There are Homebrew recipes for some projects available here and this is the recommended way to install projects on OS X. Just do

brew tap coin-or-tools/coinor
brew install coin-or-tools/coinor/Xyz

Binaries are also available on the COIN-OR website for most recent version of macOS, but it’s not clear how portable these binaries really are and your mileage may vary.

Linux

For Linux, there are Debian and Fedora packages for many projects in the suite.

• Click here for a list of Debian packages.
• Click here for a list of Fedora packages.

It is also straightforward to install many packages using Linuxbrew, just as on macOS.

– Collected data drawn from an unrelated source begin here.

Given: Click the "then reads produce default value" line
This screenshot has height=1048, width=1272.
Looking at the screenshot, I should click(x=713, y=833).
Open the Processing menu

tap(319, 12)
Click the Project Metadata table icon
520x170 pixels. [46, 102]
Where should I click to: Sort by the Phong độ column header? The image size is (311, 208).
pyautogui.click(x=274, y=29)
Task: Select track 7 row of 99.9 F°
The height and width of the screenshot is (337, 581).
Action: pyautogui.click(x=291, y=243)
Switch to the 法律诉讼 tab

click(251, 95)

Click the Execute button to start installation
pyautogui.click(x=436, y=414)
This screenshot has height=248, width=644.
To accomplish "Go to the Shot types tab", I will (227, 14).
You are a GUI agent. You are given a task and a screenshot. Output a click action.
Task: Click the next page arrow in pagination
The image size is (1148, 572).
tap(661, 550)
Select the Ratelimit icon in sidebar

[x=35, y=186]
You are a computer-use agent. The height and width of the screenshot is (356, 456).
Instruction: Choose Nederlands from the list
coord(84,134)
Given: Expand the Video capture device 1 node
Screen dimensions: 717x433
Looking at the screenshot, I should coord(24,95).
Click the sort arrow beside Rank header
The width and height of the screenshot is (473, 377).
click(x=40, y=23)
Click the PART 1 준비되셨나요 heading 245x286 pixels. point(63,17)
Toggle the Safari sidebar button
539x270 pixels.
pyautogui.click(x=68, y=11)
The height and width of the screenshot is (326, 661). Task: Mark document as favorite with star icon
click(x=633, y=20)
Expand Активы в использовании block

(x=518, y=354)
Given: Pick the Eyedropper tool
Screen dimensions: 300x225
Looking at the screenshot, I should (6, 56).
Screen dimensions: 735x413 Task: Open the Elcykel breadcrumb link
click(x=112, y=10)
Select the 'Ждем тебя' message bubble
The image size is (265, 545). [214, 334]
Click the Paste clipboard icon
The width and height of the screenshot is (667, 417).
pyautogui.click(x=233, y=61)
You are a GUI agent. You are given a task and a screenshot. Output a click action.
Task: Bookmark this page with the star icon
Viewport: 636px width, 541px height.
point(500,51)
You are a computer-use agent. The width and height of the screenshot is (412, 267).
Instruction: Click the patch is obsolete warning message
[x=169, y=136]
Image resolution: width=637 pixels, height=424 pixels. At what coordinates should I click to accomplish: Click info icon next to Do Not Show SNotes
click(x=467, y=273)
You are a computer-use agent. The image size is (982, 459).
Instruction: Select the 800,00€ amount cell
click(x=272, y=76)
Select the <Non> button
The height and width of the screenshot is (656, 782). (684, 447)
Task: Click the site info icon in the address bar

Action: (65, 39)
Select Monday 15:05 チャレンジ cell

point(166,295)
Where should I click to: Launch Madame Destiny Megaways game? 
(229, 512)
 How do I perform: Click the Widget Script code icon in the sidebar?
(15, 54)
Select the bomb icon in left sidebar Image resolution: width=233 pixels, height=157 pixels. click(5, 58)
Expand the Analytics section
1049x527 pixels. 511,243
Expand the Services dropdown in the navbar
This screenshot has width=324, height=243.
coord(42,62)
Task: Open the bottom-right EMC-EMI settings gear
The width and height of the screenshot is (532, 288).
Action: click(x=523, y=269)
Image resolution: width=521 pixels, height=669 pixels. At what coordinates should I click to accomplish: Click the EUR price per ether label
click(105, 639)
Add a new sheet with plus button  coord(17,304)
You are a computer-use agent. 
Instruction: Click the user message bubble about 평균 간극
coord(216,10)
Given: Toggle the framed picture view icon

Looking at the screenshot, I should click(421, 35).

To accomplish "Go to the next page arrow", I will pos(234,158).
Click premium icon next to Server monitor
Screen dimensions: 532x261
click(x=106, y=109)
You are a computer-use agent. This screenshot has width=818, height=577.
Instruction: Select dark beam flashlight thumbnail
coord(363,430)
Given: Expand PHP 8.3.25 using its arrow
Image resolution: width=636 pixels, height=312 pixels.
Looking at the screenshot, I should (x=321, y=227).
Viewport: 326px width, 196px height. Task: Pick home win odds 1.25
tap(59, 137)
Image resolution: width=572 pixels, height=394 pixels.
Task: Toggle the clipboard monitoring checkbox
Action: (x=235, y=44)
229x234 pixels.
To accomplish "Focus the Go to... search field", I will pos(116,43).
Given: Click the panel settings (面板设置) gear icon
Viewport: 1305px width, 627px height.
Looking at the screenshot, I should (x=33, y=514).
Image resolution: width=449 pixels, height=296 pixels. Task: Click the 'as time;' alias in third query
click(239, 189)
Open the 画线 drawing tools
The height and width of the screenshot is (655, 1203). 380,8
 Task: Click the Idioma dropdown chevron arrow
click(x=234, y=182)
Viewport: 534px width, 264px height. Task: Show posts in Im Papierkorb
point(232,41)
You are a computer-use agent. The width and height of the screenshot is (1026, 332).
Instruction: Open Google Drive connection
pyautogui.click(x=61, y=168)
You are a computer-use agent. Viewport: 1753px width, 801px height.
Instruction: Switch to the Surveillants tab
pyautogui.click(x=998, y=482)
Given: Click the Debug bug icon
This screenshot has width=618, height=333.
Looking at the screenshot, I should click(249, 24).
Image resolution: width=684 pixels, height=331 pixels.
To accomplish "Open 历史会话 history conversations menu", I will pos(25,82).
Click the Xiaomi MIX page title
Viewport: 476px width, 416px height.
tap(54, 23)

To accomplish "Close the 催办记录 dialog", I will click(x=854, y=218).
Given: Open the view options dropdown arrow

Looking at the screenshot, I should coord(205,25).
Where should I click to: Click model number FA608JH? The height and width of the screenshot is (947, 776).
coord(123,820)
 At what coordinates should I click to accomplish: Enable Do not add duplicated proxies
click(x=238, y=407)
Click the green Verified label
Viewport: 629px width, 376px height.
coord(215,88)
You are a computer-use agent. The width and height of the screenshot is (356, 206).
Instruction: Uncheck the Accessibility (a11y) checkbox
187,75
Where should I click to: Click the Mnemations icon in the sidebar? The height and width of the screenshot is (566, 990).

brew tap coin-or-tools/coinor
brew install coin-or-tools/coin-or/Xyz

At the moment, the first install is quite cumbersome, as it involves installing many dependencies, but this should be reduced or eliminated, once we move to bottling most projects.

Docker Image

Several Docker images available at Dockerhub. In particular, there is an image that contains the entire Optimization Suite This is another excellent way to use the COIN-OR Optimization Suite.

Other Installation Methods

Other ways of obtaining COIN-OR include downloading it through a number of modeling language front-ends. For example, COIN-OR can be used through

• AMPL,
• GAMS,
• MATLAB
• MPL, and
• R: Packages available here or here or here
• Open Solver
• Solver Studio

Building from Source

Why download and build COIN-OR yourself? There are many options for building COIN codes and the distributed binaries are built with just one possible set of options. We cannot distribute binaries linked to libraries licensed under the GPL or non-open source licenses, so you must build yourself if you want GMPL, command completion, command history, Haskell libraries, etc. Other advanced options that require specific hardware/software may also not be supported in distributed binaries (parallel builds, MPI). Once you understand how to get and build source, it is much faster to get bug fixes.

Linux

Most Linux distributions come with all the required tools installed. Occasionally, some commands are missing, so before starting, check that you have

• pkg-config
• gcc, g++, and gfortran
• BLAS and LAPACK
• Optional additions
  • Metis
  • Suitesparse
  • libamd
  • Cholmod
  • Nauty

To obtain the source code for a project ProjName, the first step is to download the bash script that automatically fetches the source, builds, and installs COIN-OR packages.

git clone https://www.github.com/coin-or/coinbrew

Next, to check out source code for and build the project and all its dependencies, do

cd coinbrew
chmod u+x coinbrew
./coinbrew

Once you run the script, you will be prompted interactively to select a project to fetch and build. The rest should happen automagically.

Alternatively, the following command-line incantation will execute the procedure non-interactively (this is recommended for expert users who are used to executing Unix commands).

./coinbrew fetch ProjName@version
./coinbrew build ProjName --prefix=/path/to/install/dir

For example

./coinbrew fetch Cbc@2.10.5

The --prefix argument above specifies the directory where the packages will be installed and would normally be something like $HOME or \usr\local. If the specified directory is writable, then all packages will be automatically installed immediately after building and the install command is not needed. If no prefix is specified, the package will be installed in the directory dist/.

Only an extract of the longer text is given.